Now, given that social movements are essentially relational phenomena (Diani, 1992), tactical repertoires can be understood from contentious, intentional and identity-construction dimensions (Taylor and Van Dyke, 2004). I will only reflect on the latter. Through constant marches, caravans, memory events, public dialogues and meetings, the MPJD redefined the collective identity of its participants, which is reflected in cognitive, moral, emotional (Polletta and Jasper, 2001) and even political (Simon and Klandermans, 2001) links of each person with a larger community. A fundamental action in the repertoire of the MPJD is the presentation of testimonies by victims of different types of violence, narratives and experiences that in different contexts have served not only to record the atrocity experienced but also to frame an individual and collective transformative project (Beverley, 2008).

In recent years, a group of social anthropologists led by Myriam Jimeno have developed the concept of a political-emotional community (Jimeno, 2010; Macleod and De Marinis, 2018). According to the authors, this type of community is based on the connections created from the narration of an individual or collective tragedy, listened to by an audience that not only empathizes with pain but also actively responds to it. In this way, Jimeno argues, this dialectical interaction goes from a moment of compassion and consolation to the construction of a political bond that leads a wider public to get involved in actions that seek justice for the victims. There are multiple observable implications for arguing around the development of a political-emotional community within the MPJD. Although the limits of this text do not allow it to be widely discussed, the empirical research of my doctoral project will deeply develop the construction of these ties.

Finally, although establishing what counts as an outcome of the activity of a movement is a subject open to debate (Tilly, 1999), the literature has studied the consequences of social mobilisation in the political, cultural and biographical fields (Bosi and Uba, 2009; Bosi et al., 2016). For reasons of extension, I will only reflect on the second field.

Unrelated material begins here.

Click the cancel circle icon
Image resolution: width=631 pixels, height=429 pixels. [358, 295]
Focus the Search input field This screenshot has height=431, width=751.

Several of the relatives of disappeared persons who today lead a collective had their first experience of activism with the MPJD and point out that, based on the learning they developed, they began to promote organisation with other families in their respective regions. Thus, many of these groups have established alliances to carry out various actions, due, at least in part, to the fact that their leaders have known each other since their participation in the MPJD. In addition, to date, former members of the MPJD who are not relatives of victims advise some of these groups with non-violent direct action workshops. This kind of situations allows the observation of organisational and relational diffusion processes (Van Dyke and Taylor, 2019) that have occurred from the MPJD. Of course, I am not suggesting that the actions of the groups of relatives of disappeared persons are exclusively inspired by the mobilisations of the MPJD, but rather that there is empirical evidence to sustain that these were important for the formation of a contentious culture amongst the relatives of victims and their companions. After all, diffusion is not a simple imitation of repertoires and discourses, but rather involves their creative adaptation (Givan et al., 2010).

Final thoughts

The placement of the ofrenda on 28 March 2011 was a catalytic, transformative and critical event that implied a fracture with certain dynamics of political power promoted by the governments in Mexico (Benksi, 2005; Bosi, 2007; McAdam and Sewell, 2001; Staggenborg, 2001). Although many criticisms can be raised to the MPJD—amongst which its lack of integration with the feminist struggle stands out—Mexican contemporary history cannot be understood without discussing its mobilisations. The country owes a huge debt of justice to Juanelo and hundreds of thousands of people killed, disappeared, tortured, dismembered, raped, discarded. For 10 years and regardless of which party occupies the elite positions, those who participate in the MPJD have been fighting daily from their respective fields so that no one else suffers a horrible crime again, and that is a struggle in which no one should have to get involved.